Sunday, Feb. 26, 2006
Dinner with Coup Plotters
By Bryan Walsh
Philippine President Gloria Macapagal-Arroyo blamed "military adventurists" for plotting to overthrow her government last week. But who were those adventurists? What exactly were they up to? TIME got a box seat for the alleged plot: witnessing a meeting last Thursday evening at which plans were hatched for what a ringleader called a "withdrawal of support" from Arroyo, a U.S.-educated economist who was Bill Clinton's classmate at Georgetown University.
The meeting, which stretched into the early-morning hours, took place at the Makito home of Jose Cojuangco, brother of former President Corazon Aquino. While Cojuangco's daughter kept a buffet table piled high with chicken sandwiches, macaroni salad and cookies, Pastor Saycon, a businessman and longtime Arroyo critic, outlined plans for a new government. (Saycon invited TIME's Nelly Sindayen to witness the meeting.) While more than a dozen businessmen and politicians listened, Saycon phoned a person he identified as a U.S. official in Washington. "You will still be our friend, not China," Saycon assured the man. Saycon then phoned someone he identified as Brigadier General Danilo Lim. Over the speakerphone, Lim said it was "all systems go." A military contingent would march to a shrine in Manila where the 20th anniversary of the People Power revolution (which toppled Ferdinand Marcos) was to be celebrated. There, the military men would meet a group of Catholic bishops, and a Philippine marine officer would read a statement withdrawing support from the government. The bishops made one request: that the coup be bloodless.

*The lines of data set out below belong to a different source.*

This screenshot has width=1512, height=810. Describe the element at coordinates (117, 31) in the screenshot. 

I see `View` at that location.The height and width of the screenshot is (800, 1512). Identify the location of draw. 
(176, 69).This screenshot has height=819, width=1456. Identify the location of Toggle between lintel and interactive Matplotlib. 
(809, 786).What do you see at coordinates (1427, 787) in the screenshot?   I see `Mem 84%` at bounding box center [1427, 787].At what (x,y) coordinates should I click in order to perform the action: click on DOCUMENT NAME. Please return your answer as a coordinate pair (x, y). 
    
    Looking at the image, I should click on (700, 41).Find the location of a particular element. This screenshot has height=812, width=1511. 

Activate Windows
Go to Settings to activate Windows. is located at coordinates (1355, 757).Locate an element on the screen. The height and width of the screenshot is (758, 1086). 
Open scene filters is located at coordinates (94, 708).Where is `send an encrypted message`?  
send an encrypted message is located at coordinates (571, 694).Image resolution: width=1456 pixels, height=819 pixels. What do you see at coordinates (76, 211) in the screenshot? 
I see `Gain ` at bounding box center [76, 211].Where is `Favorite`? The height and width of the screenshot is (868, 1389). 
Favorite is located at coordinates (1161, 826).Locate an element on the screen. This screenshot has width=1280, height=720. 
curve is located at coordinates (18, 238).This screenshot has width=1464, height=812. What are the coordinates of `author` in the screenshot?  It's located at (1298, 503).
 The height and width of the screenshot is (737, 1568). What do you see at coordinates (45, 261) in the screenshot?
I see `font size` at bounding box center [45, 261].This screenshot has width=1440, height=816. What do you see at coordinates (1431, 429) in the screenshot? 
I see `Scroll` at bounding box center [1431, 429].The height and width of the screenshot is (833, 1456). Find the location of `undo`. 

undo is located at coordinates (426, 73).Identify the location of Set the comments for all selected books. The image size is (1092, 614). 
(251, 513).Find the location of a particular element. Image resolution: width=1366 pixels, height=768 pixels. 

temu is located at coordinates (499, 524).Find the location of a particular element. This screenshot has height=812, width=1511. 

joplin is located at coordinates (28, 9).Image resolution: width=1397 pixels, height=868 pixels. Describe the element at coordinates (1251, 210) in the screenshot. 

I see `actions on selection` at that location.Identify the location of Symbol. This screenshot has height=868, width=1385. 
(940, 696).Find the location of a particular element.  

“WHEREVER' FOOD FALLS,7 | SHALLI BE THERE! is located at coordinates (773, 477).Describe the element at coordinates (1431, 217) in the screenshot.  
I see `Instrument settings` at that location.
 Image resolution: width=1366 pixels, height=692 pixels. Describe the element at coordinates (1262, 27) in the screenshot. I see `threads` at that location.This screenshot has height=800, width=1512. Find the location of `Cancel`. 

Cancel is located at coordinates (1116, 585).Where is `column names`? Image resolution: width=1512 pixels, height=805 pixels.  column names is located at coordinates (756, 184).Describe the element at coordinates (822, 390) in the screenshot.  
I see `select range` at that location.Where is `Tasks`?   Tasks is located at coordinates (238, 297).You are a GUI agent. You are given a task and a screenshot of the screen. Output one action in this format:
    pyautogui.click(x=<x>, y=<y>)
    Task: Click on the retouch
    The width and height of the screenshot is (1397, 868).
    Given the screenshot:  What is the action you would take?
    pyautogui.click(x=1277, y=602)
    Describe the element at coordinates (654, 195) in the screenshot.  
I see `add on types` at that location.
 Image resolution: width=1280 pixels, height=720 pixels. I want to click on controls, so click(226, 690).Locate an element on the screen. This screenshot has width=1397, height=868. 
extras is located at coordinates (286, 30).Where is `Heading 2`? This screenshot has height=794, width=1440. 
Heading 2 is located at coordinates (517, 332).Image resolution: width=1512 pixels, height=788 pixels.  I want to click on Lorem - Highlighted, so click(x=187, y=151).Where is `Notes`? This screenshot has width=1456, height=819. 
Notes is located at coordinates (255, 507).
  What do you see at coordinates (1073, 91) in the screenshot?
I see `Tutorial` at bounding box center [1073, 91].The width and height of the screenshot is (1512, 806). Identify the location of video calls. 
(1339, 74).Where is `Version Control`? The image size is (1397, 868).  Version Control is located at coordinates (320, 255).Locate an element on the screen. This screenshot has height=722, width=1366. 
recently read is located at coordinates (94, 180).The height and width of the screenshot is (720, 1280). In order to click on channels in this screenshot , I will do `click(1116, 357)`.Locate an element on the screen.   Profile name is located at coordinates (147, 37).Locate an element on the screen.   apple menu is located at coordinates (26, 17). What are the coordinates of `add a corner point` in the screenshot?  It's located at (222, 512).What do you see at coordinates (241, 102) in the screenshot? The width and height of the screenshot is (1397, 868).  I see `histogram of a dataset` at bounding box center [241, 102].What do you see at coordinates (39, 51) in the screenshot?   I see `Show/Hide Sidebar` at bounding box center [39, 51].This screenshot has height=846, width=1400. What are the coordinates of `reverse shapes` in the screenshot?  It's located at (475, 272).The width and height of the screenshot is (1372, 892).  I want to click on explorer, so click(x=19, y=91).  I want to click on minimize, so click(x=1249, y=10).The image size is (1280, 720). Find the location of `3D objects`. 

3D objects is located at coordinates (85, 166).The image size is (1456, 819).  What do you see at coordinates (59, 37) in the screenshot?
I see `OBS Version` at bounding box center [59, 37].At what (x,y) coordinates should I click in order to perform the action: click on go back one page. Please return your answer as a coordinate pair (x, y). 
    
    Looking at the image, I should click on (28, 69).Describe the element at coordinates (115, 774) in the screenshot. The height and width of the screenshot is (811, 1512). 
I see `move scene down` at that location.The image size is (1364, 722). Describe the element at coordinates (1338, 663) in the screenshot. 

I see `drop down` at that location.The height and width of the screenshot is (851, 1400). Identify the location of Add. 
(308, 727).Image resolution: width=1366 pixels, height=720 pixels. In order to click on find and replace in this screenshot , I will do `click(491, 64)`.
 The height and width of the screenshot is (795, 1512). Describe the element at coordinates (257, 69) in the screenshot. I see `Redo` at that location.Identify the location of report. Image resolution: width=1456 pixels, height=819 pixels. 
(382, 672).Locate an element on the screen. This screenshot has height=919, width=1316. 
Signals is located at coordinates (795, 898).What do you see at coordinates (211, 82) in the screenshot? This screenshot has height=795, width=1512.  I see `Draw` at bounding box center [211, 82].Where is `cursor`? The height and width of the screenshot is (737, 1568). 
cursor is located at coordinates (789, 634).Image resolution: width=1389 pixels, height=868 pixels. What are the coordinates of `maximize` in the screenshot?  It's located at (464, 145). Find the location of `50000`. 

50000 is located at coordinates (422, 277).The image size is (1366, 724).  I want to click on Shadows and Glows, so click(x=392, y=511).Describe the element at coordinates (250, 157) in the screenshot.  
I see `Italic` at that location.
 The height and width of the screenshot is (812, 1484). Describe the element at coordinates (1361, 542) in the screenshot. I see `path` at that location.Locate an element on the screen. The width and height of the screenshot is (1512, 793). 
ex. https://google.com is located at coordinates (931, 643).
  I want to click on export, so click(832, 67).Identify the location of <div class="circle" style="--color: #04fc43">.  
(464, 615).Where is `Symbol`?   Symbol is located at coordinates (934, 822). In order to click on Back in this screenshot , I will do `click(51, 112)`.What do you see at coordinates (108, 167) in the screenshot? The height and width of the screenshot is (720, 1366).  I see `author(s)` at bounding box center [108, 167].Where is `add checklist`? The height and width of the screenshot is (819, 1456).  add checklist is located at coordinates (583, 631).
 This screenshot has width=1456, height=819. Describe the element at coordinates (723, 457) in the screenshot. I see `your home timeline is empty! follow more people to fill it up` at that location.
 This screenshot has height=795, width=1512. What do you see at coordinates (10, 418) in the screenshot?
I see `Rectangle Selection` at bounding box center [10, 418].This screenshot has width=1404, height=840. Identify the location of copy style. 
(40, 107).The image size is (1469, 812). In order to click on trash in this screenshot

The plot fizzled when Lim tried to enlist the support of Armed Forces Chief of Staff Generosa Senga, who instead took Lim into custody. On Friday Arroyo declared a state of emergency. Neither Saycon nor anyone else at the meeting was immediately arrested.
Arroyo's hold on power remains tenuous. The military said last week that 14 junior officers had been briefly detained for allegedly plotting a separate coup. And despite pledges of support by the armed forces, rumors of unrest are a constant source of fear for Arroyo's civilian leadership. In a TV address, she declared that "as commander in chief, I control the situation." In the hurly-burly politics of the Philippines, that remains to be seen.